Choi Bo-Hwa, Lee Da-Hyun, Kim Jin, Kang Ju-Hee, Park Chang-Shin
Department of Pharmacology, Hypoxia-Related Disease Research Center, Inha Research Institute for Medical Sciences, Inha University College of Medicine, Incheon, Korea.
Department of Anesthesiology and Pain Medicine, Inha University College of Medicine, Incheon, Korea.
Int Neurourol J. 2016 Sep;20(3):182-187. doi: 10.5213/inj.1632718.359. Epub 2016 Sep 23.
Generally, both lipopolysaccharide (LPS)- and hypoxia-induced nuclear factor kappa B (NF-κB) effects are alleviated through differential posttranslational modification of NF-κB phosphorylation after pretreatment with 5´-AMP-activated protein kinase (AMPK) activators such as 5´-aminoimidazole-4-carboxamide ribonucleotide (AICAR) or the hypoglycemic agent metformin.

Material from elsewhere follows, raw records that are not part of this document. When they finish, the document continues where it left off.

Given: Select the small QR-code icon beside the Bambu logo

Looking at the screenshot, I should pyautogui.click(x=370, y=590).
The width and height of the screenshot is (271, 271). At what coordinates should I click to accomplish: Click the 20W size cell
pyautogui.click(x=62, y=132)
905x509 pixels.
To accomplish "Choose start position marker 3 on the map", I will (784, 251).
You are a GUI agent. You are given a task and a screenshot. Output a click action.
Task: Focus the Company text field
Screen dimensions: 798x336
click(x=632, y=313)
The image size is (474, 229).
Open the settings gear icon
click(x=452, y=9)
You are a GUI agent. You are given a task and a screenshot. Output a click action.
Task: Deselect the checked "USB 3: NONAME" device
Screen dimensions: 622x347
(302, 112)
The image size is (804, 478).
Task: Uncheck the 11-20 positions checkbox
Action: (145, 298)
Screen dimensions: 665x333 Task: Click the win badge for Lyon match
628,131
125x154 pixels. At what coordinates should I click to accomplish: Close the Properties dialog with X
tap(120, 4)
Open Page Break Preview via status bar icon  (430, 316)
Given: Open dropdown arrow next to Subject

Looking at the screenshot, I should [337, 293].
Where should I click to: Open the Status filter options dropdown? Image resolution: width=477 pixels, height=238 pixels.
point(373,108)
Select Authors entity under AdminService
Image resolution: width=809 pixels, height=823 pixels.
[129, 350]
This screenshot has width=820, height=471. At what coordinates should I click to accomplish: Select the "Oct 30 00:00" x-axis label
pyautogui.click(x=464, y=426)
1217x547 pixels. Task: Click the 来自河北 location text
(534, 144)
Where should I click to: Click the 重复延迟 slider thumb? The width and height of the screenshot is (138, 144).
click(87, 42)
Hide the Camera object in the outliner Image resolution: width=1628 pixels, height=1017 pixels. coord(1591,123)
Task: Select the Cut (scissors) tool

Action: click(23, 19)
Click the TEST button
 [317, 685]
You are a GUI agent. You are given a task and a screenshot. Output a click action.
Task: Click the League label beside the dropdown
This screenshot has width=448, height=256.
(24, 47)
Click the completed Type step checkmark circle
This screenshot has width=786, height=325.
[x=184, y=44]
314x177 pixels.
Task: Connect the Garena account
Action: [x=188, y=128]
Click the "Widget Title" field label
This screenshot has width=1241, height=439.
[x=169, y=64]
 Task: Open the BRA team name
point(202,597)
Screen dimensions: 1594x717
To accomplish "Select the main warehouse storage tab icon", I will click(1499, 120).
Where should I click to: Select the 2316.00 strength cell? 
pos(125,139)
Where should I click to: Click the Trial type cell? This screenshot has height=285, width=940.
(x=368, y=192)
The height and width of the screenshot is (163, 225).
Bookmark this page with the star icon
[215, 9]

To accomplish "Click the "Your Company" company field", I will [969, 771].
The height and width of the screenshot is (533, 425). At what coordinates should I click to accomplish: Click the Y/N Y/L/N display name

We found that AICAR or metformin acts as a regulator of LPS/NF-κB-or hypoxia/NF-κB-mediated cyclooxygenase induction by an AMPK-dependent mechanism with interactions between p65-NF-κB phosphorylation and acetylation, including in a human bladder cancer cell line (T24). In summary, we highlighted the regulatory interactions of AMPK activity on NF-κB induction, particularly in posttranslational phosphorylation and acetylation of NF-κB under inflammatory conditions or hypoxia environment.
一般来说,在用5´-AMP激活蛋白激酶(AMPK)激活剂如5´-氨基咪唑-4-甲酰胺核糖核苷酸(AICAR)或降糖药二甲双胍预处理后,通过对NF-κB磷酸化进行不同的翻译后修饰,脂多糖(LPS)和缺氧诱导的核因子κB(NF-κB)效应均可得到缓解。我们发现,AICAR或二甲双胍通过一种依赖AMPK的机制,作为LPS/NF-κB或缺氧/NF-κB介导的环氧化酶诱导的调节剂,p65-NF-κB的磷酸化和乙酰化之间存在相互作用,包括在人膀胱癌细胞系(T24)中。总之,我们强调了AMPK活性对NF-κB诱导的调节相互作用,特别是在炎症条件或缺氧环境下NF-κB的翻译后磷酸化和乙酰化过程中。